Curriculum learning and self-play

Hi,

  1. Question about mean reward in self-play: maybe a silly question, but is is correct that the reward values that are written to tensor board are of the team that currently train?
  2. In self-play, when the reward is only +1 win, -1 lose, 0 draw, then the mean reward can’t really get to 1 as the “opponent” keeps getting better also, is it correct? the mean reward should jiggle around 0-ish…
  3. Curriculum learning is triggered by measuring reward or progress. I have a game with 2 tanks and progress is not a real measure of success. However, if my question 2 statement is correct, how can you use curriculum learning (using unity mechanism - not self written one) in self-play where reward hardly represent improvement
  4. @andrewcoh_unity in Can I add a reward in self-play which would make the game to be non-zero-sum? stated that “If the agents seem to ignore winning and losing, you can also try using a curriculum.”, can someone elaborate how curriculum will help?

thank you all

  1. The reward that is reported is from whichever team is learning.

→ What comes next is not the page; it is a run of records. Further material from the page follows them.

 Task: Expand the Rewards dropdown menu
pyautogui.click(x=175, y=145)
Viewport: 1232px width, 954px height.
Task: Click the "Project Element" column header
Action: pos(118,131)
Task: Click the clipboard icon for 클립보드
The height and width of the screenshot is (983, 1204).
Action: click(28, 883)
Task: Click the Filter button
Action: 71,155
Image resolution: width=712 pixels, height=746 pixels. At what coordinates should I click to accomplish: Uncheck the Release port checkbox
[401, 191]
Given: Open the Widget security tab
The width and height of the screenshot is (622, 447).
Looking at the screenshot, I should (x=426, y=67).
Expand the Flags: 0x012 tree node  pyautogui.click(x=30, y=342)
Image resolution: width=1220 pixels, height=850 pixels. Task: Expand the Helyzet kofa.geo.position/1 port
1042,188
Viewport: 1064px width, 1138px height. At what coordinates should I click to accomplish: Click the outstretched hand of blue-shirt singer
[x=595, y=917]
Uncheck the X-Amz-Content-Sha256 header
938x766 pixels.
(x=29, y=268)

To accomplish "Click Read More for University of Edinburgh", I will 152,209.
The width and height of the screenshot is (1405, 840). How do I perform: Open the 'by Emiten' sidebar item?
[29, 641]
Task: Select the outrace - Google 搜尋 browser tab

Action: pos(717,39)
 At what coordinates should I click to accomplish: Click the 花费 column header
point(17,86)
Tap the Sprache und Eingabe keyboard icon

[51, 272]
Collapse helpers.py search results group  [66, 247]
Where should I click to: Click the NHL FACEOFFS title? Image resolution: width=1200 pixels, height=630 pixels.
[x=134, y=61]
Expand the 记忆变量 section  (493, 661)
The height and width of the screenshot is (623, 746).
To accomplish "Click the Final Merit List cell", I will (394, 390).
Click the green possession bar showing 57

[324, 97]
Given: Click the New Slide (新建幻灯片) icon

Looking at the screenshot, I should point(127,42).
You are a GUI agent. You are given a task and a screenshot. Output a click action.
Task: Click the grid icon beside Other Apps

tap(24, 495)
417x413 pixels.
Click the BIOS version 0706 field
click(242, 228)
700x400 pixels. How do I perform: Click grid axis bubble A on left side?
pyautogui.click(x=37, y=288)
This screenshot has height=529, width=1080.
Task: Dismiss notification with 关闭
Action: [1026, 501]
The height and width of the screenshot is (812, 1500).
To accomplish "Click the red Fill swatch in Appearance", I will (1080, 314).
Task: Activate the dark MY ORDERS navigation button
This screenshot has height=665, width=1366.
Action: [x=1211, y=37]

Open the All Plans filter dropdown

  2. There are a number of hyperparameters that come into play here. Please see ml-agents/docs/Training-Configuration-File.md at release_8_branch · Unity-Technologies/ml-agents · GitHub for an overview. If the opponent pool contains a lot of old policies, the reward should be much closer to +1 than jiggle around 0.

3/4. You can use a curriculum to speed up learning by giving the agents rewards for intermediate decisions as opposed to just winning and losing. This is useful if its hard to win or lose by just following a random policy. For example, for a soccer agent with a really large field, it might be incredibly unlikely to actually score a goal. To speed this up, I might give the agents rewards for colliding with the ball. However, I ultimately want the agents to learn behavior that’s optimal for winning, and not necessarily optimal for colliding with the ball as man times as possible and then scoring! So, I might use a curriculum to teach the agents that the ball is important at first and then decay this reward when the agents start winning efficiently.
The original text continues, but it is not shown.